• _What is asked_
Copy out the lines below without any change, from the line containing "Grosso (31, 884)" through the last line, including both of those lines.

• _Stored records_
..............................
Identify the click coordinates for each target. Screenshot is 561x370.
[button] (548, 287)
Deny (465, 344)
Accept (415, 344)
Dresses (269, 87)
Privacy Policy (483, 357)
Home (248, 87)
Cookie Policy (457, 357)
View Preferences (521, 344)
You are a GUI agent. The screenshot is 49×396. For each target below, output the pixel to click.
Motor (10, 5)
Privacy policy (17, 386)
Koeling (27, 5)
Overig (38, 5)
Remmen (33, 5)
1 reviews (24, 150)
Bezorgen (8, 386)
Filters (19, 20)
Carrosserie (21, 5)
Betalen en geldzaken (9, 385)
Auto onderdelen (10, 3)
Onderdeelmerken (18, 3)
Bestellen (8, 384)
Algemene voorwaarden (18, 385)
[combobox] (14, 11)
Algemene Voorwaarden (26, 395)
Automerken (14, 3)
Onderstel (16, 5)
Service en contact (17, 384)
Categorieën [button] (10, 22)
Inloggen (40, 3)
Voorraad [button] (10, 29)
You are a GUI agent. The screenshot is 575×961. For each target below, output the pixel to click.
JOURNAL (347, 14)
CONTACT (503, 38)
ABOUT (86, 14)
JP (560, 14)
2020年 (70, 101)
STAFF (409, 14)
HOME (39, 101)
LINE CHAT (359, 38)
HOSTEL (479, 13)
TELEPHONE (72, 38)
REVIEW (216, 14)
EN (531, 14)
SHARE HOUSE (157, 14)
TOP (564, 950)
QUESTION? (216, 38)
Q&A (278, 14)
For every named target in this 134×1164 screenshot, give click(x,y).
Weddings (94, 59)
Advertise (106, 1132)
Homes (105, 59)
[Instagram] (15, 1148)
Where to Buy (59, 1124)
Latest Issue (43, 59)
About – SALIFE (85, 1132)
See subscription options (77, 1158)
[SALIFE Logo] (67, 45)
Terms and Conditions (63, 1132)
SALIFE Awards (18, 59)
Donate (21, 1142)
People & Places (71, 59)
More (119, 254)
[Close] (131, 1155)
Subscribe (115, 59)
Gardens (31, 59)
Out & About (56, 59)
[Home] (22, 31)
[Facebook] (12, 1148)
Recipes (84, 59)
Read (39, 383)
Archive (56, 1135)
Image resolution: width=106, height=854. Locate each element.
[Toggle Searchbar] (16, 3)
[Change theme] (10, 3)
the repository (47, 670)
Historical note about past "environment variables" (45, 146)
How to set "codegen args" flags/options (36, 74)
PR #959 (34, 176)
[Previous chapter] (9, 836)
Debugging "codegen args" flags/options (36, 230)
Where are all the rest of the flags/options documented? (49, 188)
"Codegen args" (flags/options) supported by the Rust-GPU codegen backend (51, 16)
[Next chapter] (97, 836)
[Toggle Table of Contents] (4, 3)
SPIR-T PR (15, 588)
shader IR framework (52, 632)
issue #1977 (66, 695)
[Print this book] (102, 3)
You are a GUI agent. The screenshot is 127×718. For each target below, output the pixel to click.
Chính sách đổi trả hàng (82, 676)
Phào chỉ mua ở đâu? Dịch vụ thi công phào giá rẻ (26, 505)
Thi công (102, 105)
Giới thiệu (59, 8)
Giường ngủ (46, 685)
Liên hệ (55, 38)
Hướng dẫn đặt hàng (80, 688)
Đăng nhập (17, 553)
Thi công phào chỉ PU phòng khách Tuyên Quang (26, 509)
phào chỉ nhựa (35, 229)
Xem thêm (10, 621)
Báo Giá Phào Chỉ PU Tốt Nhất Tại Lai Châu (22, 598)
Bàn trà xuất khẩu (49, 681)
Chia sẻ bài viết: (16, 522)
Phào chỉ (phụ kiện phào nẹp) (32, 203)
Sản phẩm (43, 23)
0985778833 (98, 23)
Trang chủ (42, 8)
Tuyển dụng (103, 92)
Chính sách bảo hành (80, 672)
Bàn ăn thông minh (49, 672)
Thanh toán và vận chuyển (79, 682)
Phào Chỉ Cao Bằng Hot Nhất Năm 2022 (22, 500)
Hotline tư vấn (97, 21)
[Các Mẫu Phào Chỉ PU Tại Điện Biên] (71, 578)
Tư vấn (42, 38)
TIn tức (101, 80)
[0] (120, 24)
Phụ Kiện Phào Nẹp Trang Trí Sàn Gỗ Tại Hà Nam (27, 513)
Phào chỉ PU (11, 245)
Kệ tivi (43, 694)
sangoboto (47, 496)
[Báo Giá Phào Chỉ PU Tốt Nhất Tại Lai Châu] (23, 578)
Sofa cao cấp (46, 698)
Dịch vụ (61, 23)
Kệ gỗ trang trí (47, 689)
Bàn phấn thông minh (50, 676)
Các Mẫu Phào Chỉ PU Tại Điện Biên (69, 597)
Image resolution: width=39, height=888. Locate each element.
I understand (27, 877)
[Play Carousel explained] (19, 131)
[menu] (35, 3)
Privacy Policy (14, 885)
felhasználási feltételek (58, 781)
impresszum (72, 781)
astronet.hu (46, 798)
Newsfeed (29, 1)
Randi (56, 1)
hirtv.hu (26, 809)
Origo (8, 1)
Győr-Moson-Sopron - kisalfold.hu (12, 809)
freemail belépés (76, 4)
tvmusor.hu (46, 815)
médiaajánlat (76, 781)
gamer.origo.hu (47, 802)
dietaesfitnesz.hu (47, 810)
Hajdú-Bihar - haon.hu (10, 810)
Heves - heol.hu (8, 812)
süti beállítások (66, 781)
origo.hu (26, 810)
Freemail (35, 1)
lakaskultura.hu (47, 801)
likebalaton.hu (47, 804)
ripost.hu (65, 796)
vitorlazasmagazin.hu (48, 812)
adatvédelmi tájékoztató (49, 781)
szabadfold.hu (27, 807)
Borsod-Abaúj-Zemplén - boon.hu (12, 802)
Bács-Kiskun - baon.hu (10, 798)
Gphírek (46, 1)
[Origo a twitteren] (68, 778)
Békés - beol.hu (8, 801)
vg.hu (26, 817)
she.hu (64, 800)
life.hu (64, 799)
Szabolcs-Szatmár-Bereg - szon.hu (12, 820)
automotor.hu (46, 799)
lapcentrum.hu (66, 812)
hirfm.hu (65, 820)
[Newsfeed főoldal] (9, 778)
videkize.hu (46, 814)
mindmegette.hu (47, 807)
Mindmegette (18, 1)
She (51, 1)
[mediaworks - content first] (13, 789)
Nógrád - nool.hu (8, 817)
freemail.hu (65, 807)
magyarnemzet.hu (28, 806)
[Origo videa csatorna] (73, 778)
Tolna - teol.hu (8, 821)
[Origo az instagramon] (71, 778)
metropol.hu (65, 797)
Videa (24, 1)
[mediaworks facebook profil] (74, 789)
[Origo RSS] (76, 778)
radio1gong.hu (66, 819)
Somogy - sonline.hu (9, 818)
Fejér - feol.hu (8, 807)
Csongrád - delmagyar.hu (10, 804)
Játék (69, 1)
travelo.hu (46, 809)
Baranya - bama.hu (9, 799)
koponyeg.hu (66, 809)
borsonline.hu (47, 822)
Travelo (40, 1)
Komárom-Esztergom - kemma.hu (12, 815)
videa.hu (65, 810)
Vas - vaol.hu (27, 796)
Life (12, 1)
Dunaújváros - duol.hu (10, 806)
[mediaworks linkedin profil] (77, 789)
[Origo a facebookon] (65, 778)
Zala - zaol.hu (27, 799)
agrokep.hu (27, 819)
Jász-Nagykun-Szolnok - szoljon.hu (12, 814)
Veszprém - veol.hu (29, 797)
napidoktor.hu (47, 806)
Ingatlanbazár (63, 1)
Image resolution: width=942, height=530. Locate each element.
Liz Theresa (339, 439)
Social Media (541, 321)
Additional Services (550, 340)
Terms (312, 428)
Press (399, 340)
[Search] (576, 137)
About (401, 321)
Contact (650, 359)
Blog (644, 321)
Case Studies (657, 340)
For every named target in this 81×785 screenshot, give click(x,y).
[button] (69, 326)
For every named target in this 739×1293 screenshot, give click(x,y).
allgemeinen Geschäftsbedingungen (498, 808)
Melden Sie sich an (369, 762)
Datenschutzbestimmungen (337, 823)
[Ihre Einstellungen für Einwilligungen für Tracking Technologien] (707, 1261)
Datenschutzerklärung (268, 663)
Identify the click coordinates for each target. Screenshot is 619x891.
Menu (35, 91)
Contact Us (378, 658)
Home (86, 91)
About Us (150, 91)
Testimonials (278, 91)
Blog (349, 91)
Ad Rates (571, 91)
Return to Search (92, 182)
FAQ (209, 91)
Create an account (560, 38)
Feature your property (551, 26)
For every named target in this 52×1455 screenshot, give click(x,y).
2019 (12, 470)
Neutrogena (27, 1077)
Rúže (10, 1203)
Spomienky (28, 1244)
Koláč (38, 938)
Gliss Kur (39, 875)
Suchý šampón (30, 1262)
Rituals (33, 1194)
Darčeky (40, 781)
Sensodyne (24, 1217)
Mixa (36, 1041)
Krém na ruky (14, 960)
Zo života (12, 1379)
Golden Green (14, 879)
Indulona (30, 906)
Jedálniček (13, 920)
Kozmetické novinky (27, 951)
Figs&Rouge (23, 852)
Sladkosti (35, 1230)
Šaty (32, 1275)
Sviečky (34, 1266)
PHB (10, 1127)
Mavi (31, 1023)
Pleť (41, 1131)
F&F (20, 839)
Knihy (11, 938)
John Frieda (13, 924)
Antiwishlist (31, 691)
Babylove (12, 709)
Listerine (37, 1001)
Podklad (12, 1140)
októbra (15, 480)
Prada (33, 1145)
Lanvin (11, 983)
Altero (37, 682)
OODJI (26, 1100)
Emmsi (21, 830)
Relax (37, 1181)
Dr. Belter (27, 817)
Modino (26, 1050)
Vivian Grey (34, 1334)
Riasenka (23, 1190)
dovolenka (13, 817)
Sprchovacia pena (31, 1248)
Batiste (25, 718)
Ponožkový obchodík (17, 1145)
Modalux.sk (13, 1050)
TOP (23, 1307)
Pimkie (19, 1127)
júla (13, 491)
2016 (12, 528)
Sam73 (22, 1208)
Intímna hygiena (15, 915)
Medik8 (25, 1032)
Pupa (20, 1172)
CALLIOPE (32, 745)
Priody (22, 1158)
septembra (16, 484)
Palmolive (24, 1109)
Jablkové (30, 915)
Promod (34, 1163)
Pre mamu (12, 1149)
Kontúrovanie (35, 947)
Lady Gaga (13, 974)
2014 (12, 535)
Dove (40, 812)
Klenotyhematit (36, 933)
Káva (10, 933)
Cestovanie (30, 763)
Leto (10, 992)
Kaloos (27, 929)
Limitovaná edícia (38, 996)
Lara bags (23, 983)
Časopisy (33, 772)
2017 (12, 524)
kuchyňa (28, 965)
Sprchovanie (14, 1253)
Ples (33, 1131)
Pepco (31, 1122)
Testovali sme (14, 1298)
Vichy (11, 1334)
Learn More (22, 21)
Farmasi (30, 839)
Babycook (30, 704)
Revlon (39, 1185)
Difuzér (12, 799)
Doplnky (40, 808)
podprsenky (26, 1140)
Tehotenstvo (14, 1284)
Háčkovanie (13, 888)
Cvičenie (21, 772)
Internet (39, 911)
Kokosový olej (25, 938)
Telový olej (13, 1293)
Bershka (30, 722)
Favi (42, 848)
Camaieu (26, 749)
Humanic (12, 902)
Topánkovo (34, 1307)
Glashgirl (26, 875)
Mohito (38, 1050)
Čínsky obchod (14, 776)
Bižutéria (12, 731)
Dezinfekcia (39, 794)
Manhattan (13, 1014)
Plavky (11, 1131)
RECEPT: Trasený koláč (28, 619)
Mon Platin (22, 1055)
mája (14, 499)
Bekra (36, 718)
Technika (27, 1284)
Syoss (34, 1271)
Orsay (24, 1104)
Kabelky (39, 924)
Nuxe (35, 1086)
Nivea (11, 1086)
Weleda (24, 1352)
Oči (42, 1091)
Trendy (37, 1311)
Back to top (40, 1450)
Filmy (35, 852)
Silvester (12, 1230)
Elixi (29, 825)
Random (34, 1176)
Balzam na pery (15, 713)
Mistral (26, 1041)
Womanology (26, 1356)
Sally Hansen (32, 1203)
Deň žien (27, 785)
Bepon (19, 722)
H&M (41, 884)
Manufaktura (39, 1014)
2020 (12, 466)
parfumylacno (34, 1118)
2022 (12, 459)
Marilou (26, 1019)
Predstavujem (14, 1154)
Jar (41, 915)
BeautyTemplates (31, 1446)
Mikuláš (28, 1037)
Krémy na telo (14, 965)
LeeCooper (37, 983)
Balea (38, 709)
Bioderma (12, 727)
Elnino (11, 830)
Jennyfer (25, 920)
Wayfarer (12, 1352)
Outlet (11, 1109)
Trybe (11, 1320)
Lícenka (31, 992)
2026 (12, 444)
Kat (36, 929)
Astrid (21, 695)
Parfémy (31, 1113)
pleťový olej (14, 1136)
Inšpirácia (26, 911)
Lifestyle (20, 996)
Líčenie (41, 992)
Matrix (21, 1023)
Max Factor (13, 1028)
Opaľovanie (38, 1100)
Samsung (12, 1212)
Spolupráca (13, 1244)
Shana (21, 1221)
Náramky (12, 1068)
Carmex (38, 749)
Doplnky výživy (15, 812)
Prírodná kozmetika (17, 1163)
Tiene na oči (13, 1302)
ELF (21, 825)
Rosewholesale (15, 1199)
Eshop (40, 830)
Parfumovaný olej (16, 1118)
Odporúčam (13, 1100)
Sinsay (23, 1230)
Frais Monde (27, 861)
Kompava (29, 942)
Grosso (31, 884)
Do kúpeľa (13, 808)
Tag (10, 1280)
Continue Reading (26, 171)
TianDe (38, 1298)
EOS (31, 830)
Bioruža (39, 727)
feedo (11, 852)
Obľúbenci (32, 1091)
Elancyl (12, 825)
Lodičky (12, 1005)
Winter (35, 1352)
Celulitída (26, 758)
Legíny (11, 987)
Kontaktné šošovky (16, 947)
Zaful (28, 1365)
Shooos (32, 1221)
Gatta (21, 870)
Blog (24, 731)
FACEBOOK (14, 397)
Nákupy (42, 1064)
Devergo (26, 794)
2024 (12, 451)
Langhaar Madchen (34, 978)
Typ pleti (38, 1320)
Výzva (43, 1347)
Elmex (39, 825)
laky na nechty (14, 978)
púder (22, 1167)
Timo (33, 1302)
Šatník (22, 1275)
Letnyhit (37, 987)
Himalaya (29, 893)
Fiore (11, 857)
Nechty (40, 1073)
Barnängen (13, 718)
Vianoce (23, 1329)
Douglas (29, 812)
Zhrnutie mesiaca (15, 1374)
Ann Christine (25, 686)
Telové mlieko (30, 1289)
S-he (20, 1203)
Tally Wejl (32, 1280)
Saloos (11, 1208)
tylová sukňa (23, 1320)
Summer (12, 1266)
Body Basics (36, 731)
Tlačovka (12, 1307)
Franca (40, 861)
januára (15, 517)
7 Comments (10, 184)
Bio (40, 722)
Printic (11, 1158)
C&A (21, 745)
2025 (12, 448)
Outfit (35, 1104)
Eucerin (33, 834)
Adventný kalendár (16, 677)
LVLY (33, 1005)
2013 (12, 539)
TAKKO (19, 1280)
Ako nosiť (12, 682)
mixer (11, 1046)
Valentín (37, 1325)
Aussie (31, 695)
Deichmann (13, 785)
..............................
• _Output for this task_
Grosso (31, 884)
Do kúpeľa (13, 808)
Tag (10, 1280)
Continue Reading (26, 171)
TianDe (38, 1298)
EOS (31, 830)
Bioruža (39, 727)
feedo (11, 852)
Obľúbenci (32, 1091)
Elancyl (12, 825)
Lodičky (12, 1005)
Winter (35, 1352)
Celulitída (26, 758)
Legíny (11, 987)
Kontaktné šošovky (16, 947)
Zaful (28, 1365)
Shooos (32, 1221)
Gatta (21, 870)
Blog (24, 731)
FACEBOOK (14, 397)
Nákupy (42, 1064)
Devergo (26, 794)
2024 (12, 451)
Langhaar Madchen (34, 978)
Typ pleti (38, 1320)
Výzva (43, 1347)
Elmex (39, 825)
laky na nechty (14, 978)
púder (22, 1167)
Timo (33, 1302)
Šatník (22, 1275)
Letnyhit (37, 987)
Himalaya (29, 893)
Fiore (11, 857)
Nechty (40, 1073)
Barnängen (13, 718)
Vianoce (23, 1329)
Douglas (29, 812)
Zhrnutie mesiaca (15, 1374)
Ann Christine (25, 686)
Telové mlieko (30, 1289)
S-he (20, 1203)
Tally Wejl (32, 1280)
Saloos (11, 1208)
tylová sukňa (23, 1320)
Summer (12, 1266)
Body Basics (36, 731)
Tlačovka (12, 1307)
Franca (40, 861)
januára (15, 517)
7 Comments (10, 184)
Bio (40, 722)
Printic (11, 1158)
C&A (21, 745)
2025 (12, 448)
Outfit (35, 1104)
Eucerin (33, 834)
Adventný kalendár (16, 677)
LVLY (33, 1005)
2013 (12, 539)
TAKKO (19, 1280)
Ako nosiť (12, 682)
mixer (11, 1046)
Valentín (37, 1325)
Aussie (31, 695)
Deichmann (13, 785)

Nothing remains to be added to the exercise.